4. Reasoning about provability within a theory that interprets arithmetic is cleanly represented in provability logic as the Hilbert-Bernays' provability conditions plus the modal fixed-point theorem. This representation makes it easier to grasp, and also makes it easy to figure out how to prove Lob's theorems (both internal and external forms) by simply 'translating' Curry's paradox, namely applying the modal fixed-point theorem to obtain $$B ⇔ (⬜B ⇒ A)$$ and then working from there.

Basically, since I know I can obtain all the basic facts from these core ideas, there is not much I need to keep around in my head for that purpose. Of course, the more we learn, the more core ideas we need to remember, but it should be much less than the amount we can reconstruct from them.
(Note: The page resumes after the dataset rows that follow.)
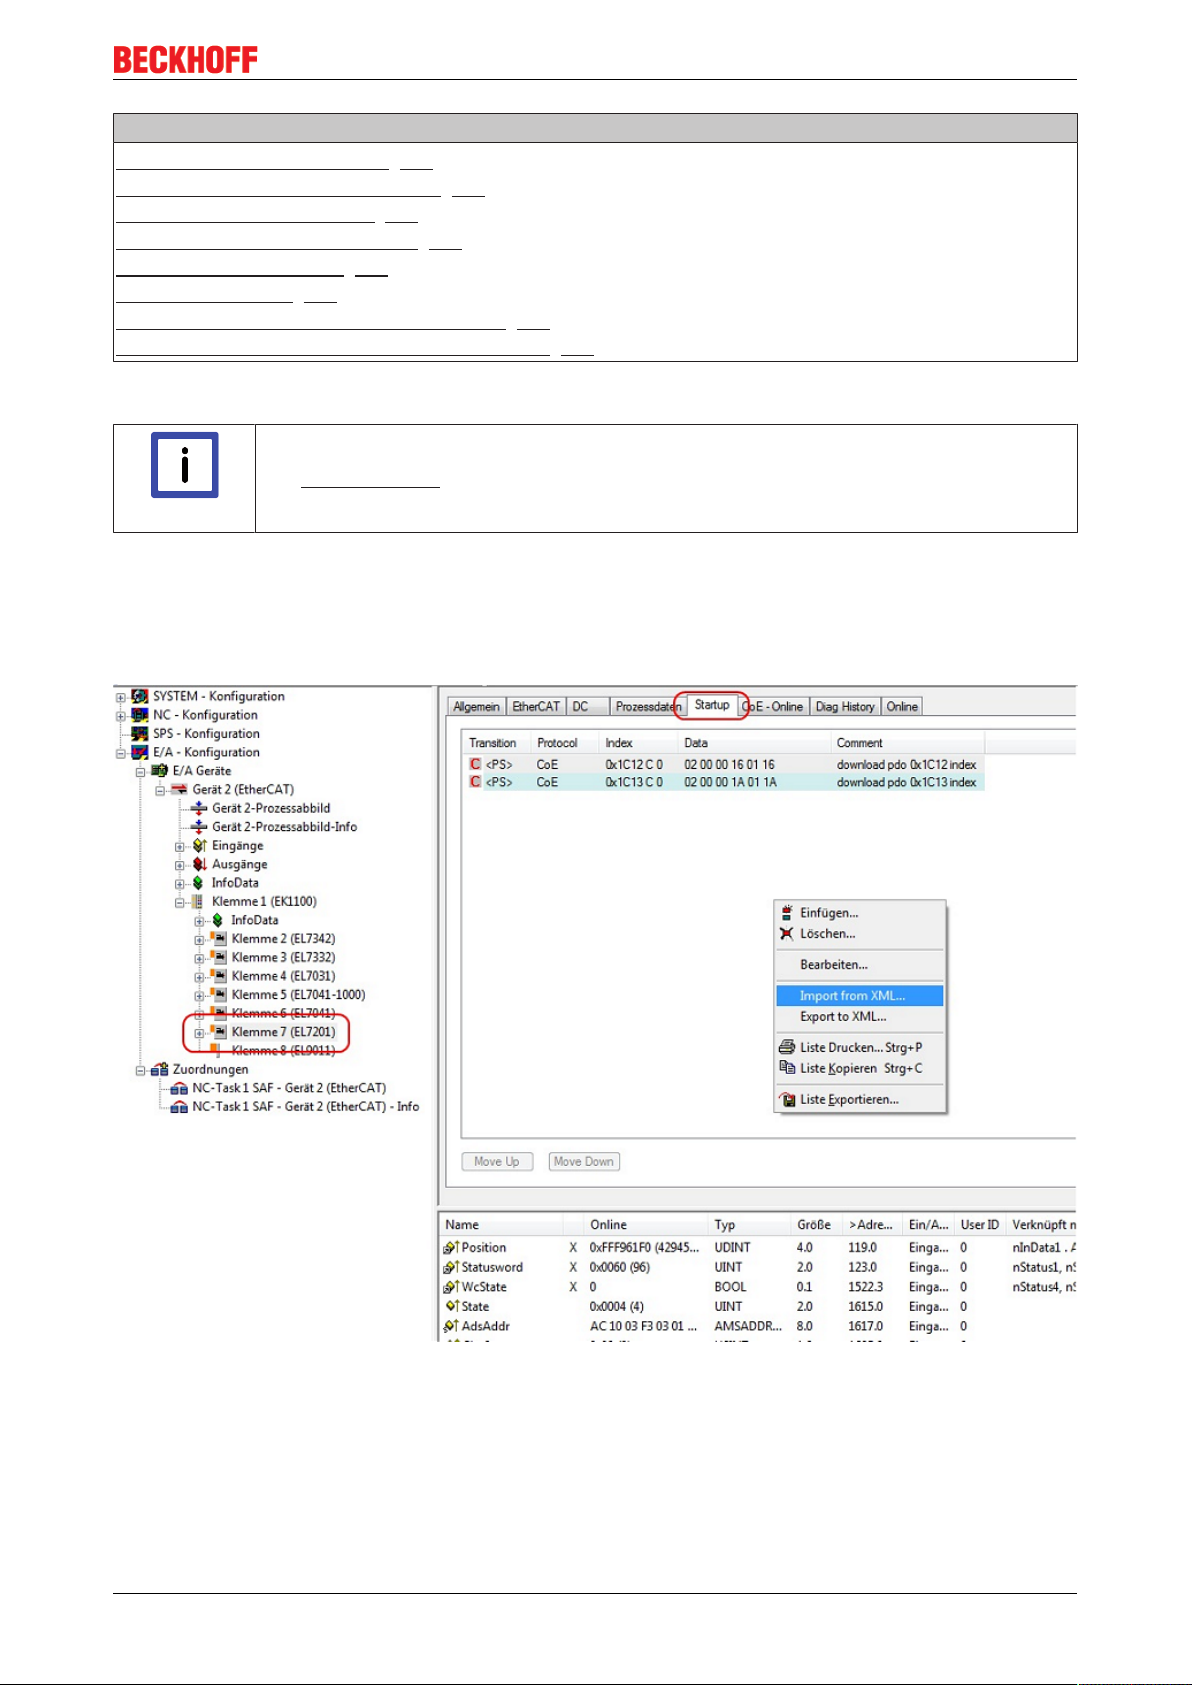Collapse the E/A - Konfiguration node
1192x1685 pixels.
click(120, 753)
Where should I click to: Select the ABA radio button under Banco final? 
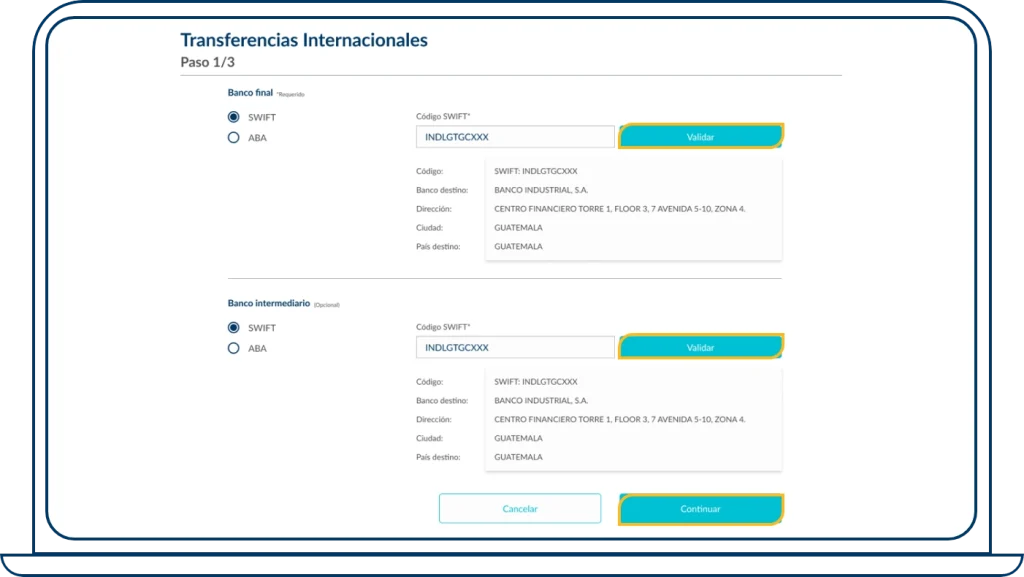pos(233,138)
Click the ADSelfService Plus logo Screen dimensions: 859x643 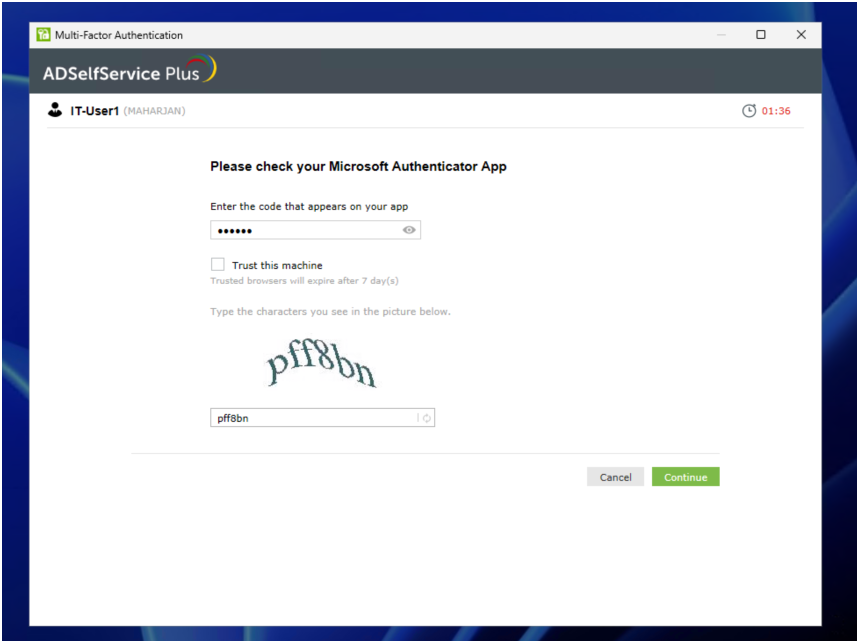129,72
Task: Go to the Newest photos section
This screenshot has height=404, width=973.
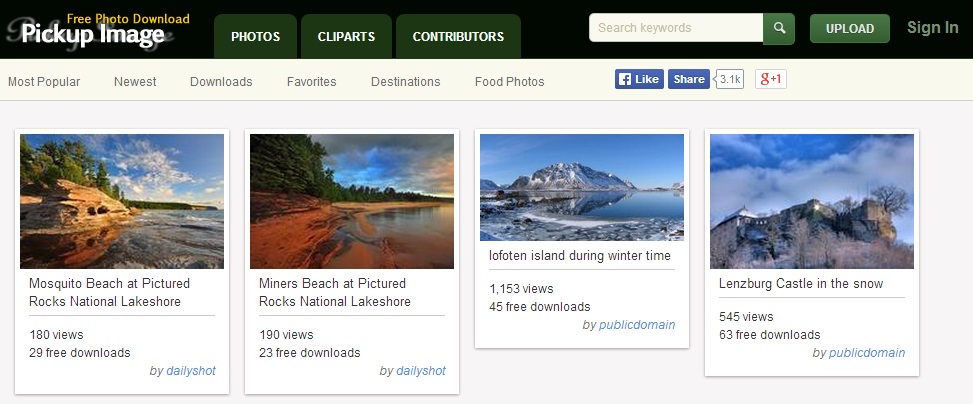Action: [x=135, y=81]
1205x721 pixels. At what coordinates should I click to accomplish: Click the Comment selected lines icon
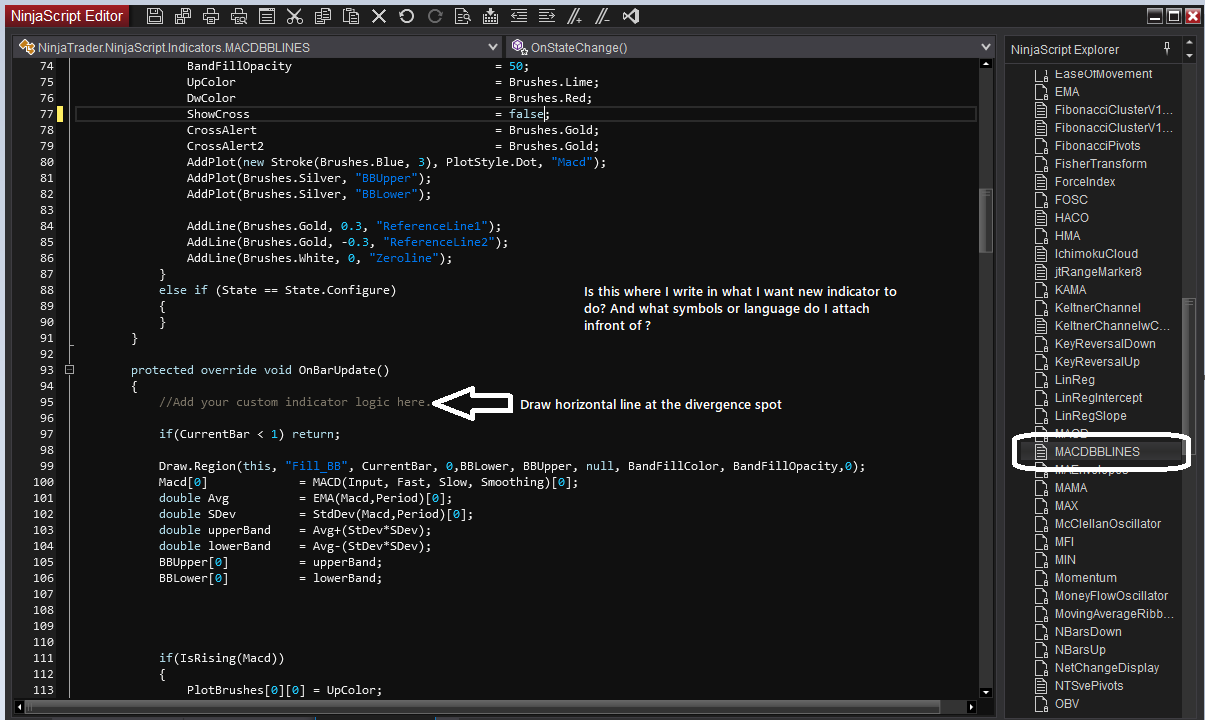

The hard part is in identifying these core ideas, since many textbooks do not do so. Sometimes, a textbook may also choose a longer route because it yields stronger results, but it may be better to understand the key mathematical structures before going deeper. For instance, arithmetization of syntax (via Godel's β-lemma) is essentially needed only to establish that PA can do basic reasoning about finite strings, so in my opinion it is not necessary to understand that at all if we simply want to understand the incompleteness phenomenon. Yet we should know it and isolate its relevance in the manner I just did.